The first question on the November ballot will ask voters to raise the per-student operational levy by $300. If this measure fails, funding for the proposed projects included in questions two and three are not possible, essentially causing the entire referendum to fail.
The second question will ask voters to approve a $24.5 million bond that will fund four large projects: the construction of an early learning services building, elementary school renovations, a high school remodel and improved parking and drives.
The first two projects stem from a severe lack of space in the elementary school building, which also houses the district’s early learning services: Kid’s Company (before- and after-school program) and other pre-K programs.
If Question 2 is approved, those programs will be moved to a new building located on a parcel of district-owned land along Highway 21, near the east end of the Bridle Creek development. The district calls this parcel the “south campus.”
If the early learning services moved out, the elementary school would undergo classroom, infrastructure and cosmetic renovations. These projects include expanding the cafeteria by downsizing the gym and turning it into a multi-purpose room, while a new, full-sized elementary gym would be added onto the school.
Over at the high school, renovations would include construction of a STEAM lab (science, technology, engineering, art and mathematics). The district currently has one tech shop for STEAM programming, located at the middle school. If approved, the new shop would focus on programming, coding, engineering and design, while the current shop would be refocused on manufacturing, metals, woods and electrical.
High school renovations would also include moving the front office closer to the high school entrance to increase safety measures.
Another high-priority project is reconfiguring school and CERC parking lots and road access. Earlier this year, the district and Jordan City Council agreed to partner on a $24,193 traffic management study that would analyze congestion, particularly during pickup and drop-off hours, along Sunset Drive and Aberdeen Avenue. The two parties have agreed to split the cost of the study.
Long-term, the district sees the south campus as the potential home of a new elementary school. Superintendent Matthew Helgerson said if the elementary school moves in the future, renovations included in the referendum wouldn’t go to waste, as the current building would transition into district offices, health services, community education and space for Summit Academy programming.
The average Jordan home, valued at $250,000, currently contributes $1,049 in taxes to fund the school district’s operating authority and building bonds.
If Questions 1 and 2 are approved, that average will rise to about $1,385 annually — marking a $335.28 annual increase for the average Jordan home, or $27.94 per month. A $125,000 home would see a $151 annual increase, while a home valued at $550,000 would see an annual increase of $777.

▶ _RECORDED DATA_:
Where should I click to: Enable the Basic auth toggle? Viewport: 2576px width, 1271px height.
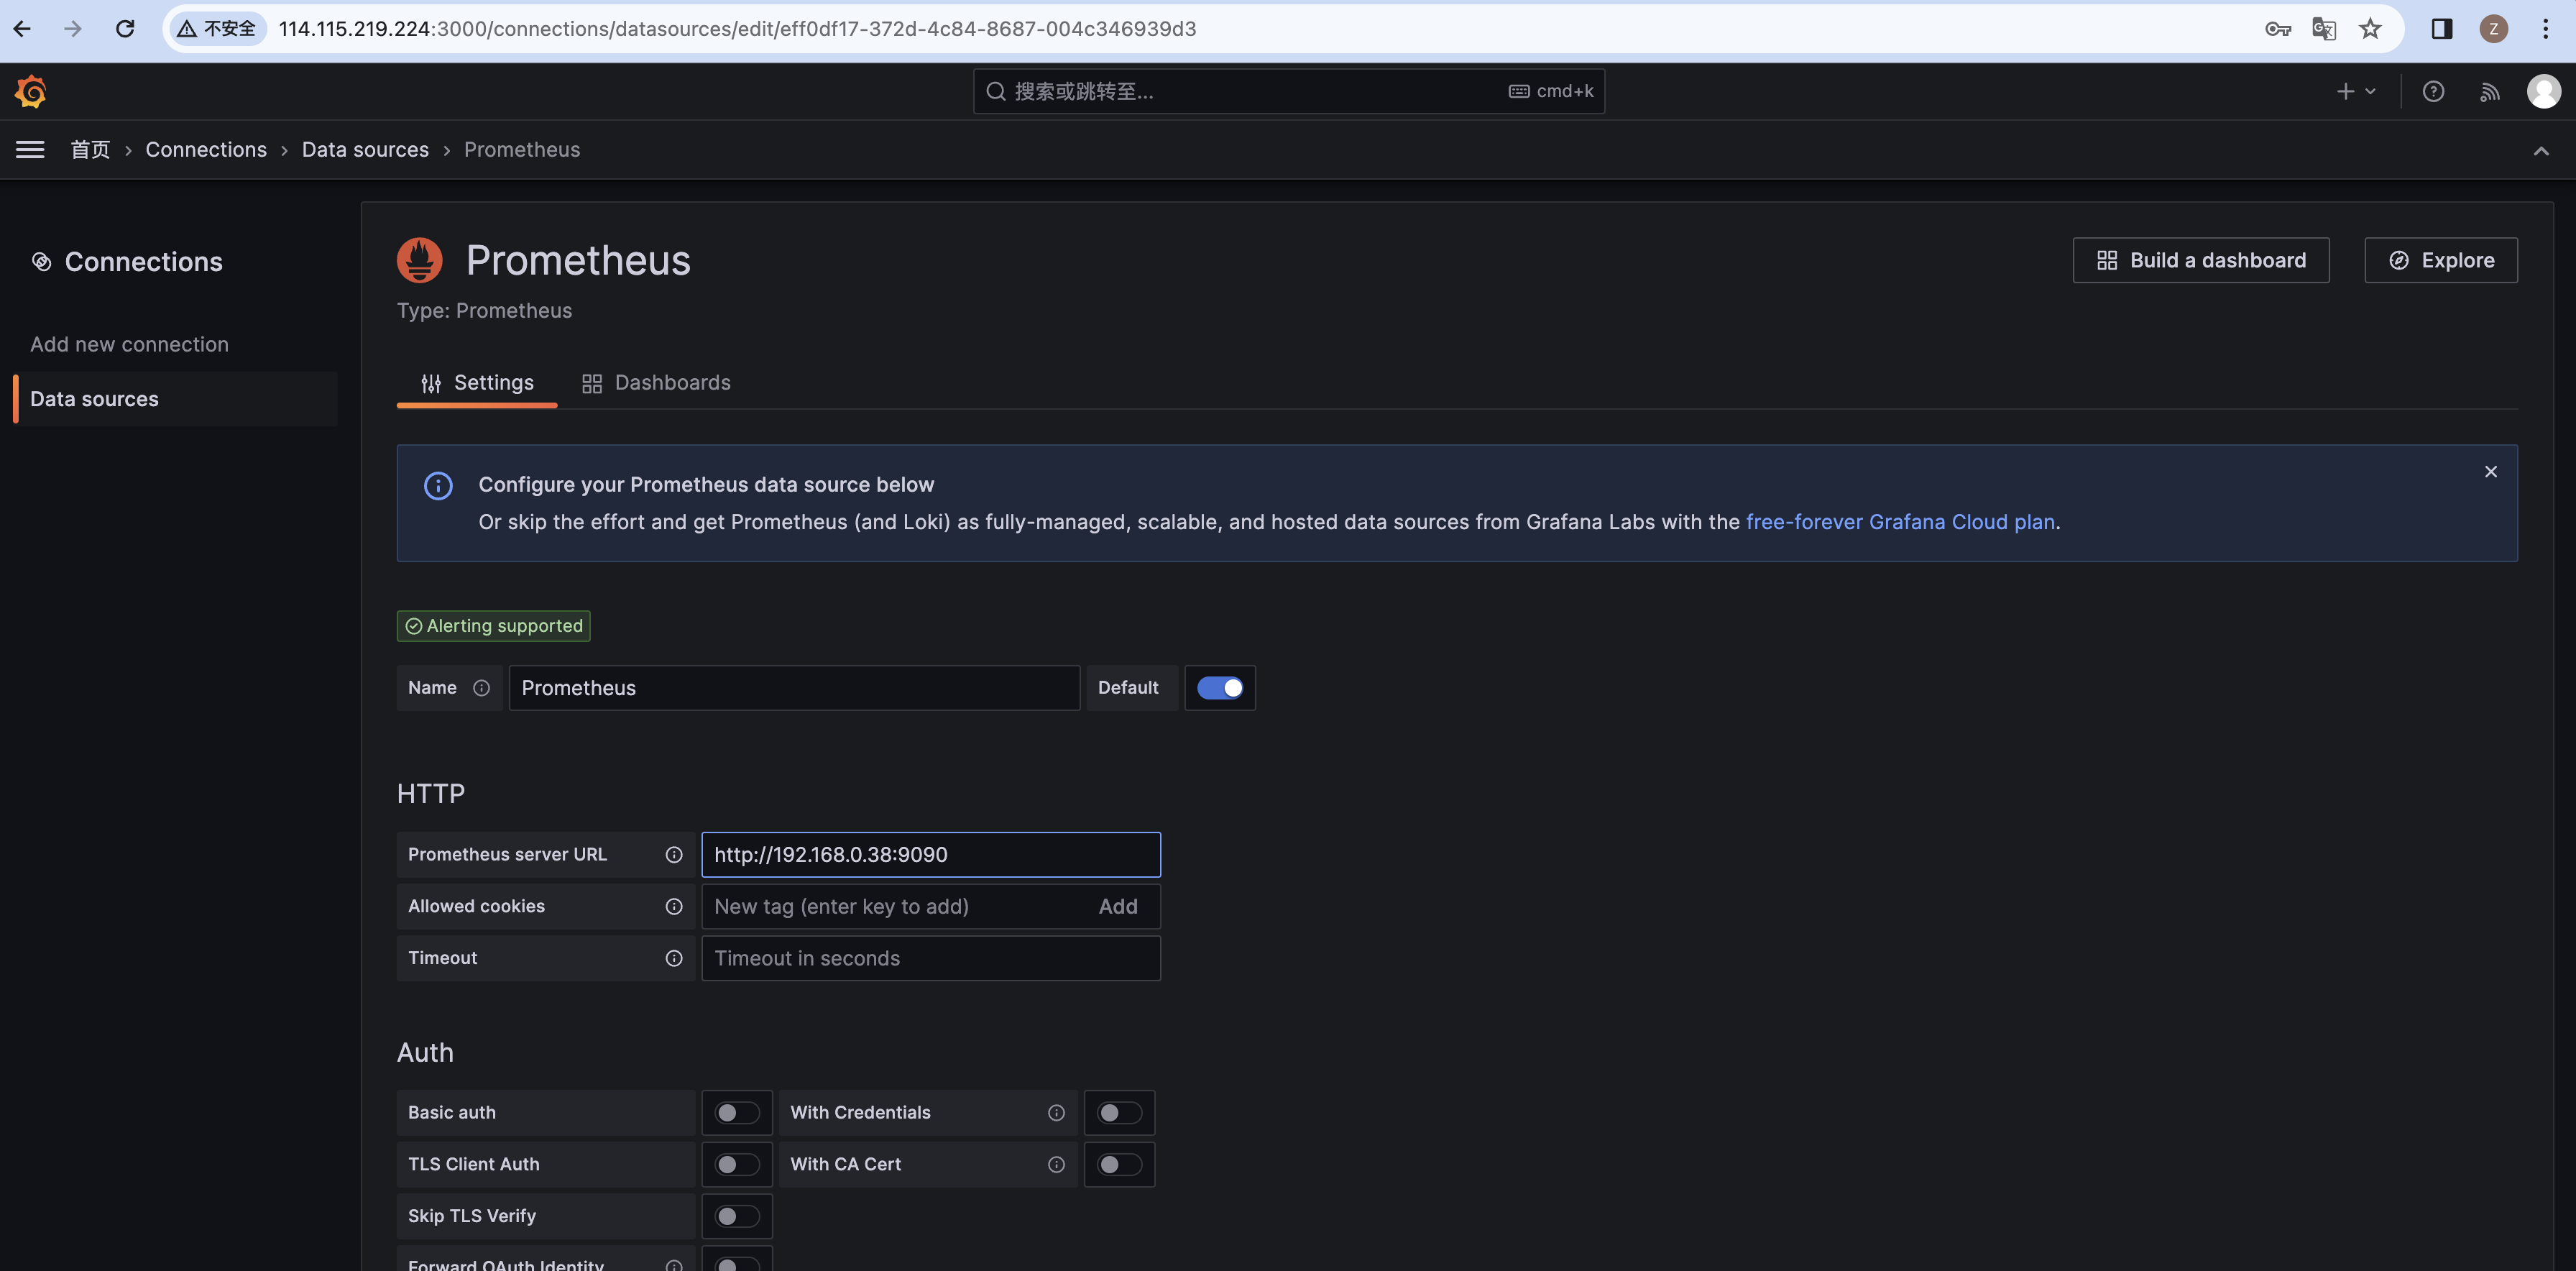point(737,1113)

▶ _DIRECTION_: Please carry on the piece about the Jordan school district referendum, picking up right after its last sentence.

▶ _THE ANSWER_:
If all three referendum measures are approved by voters, the average will rise to $1,505 annually — marking a $456 annual increase for the average Jordan home, or about $38 per month. A $125,000 home would see a $201 annual increase, while a home valued at $550,000 would see an annual increase of $1,064.
For a more detailed look at the referendum funding, see the first article in this series at jordanindependent.com.
Since 2003, the school district has grown by 447 students and projections show the district could add another 131 students in the next six years. These projections do not take into account the construction of a possible 400-home development neighboring the elementary school.
The growing pains are most evident in the elementary school, where district officials say lunch is a constant struggle. Helgerson and cafeteria staff detailed these difficulties at a June 12 informational meeting. Students begin lunch shifts as early as 10:50 a.m. and are crammed across the cafeteria and a multi-purpose room.
“It’s been too small for five to 10 years,” Helgerson said. “We’re using the multi-purpose room in addition to the cafeteria. The multi-purpose room was designed also to use for phy-ed; we’re using it mostly for lunch. Again, it’s the problem of several hundred more students there than when those spaces were built.”
“The kitchen is very small, very old and actually it’s unsafe for kids,” Nutritional Services Director Andrea Schaak said.
Unlike most school cafeterias, food is served on a counter and not from a heated food well.
“The kids have to come right by the hot trays, we take them out of the hot holding units and have to serve them that way and it isn’t a safe way to feed kids,” Schaak said.
Safety concerns are present in some hallways, too, where electrical panels are placed between bays of lockers and can be opened with the turn of a handle.
In the art room, the ceramics kiln sits directly next to the entrance with no barrier from children entering from the hall. School staff said some younger children are frightened by the kiln, which heats clay and pottery at incredibly hot temperatures. Elementary art teacher Kristin Kilgren tries to limit kiln operation to after school hours. As a result, students are limited to one clay project a year.
But the kiln isn’t the end of the art room’s problems.
“One of the biggest pitfalls I see with the room is that there is only one sink,” Kilgren said. “Having a class of 25-plus students waiting their turn to wash their hands and paint supplies cuts significantly into instructional time.”
Outside the elementary school, a stretch of cars can be seen waiting to drop children off every morning.
“In terms of drop-off and pickup it is very congested, that’s just a fact,” Helgerson said.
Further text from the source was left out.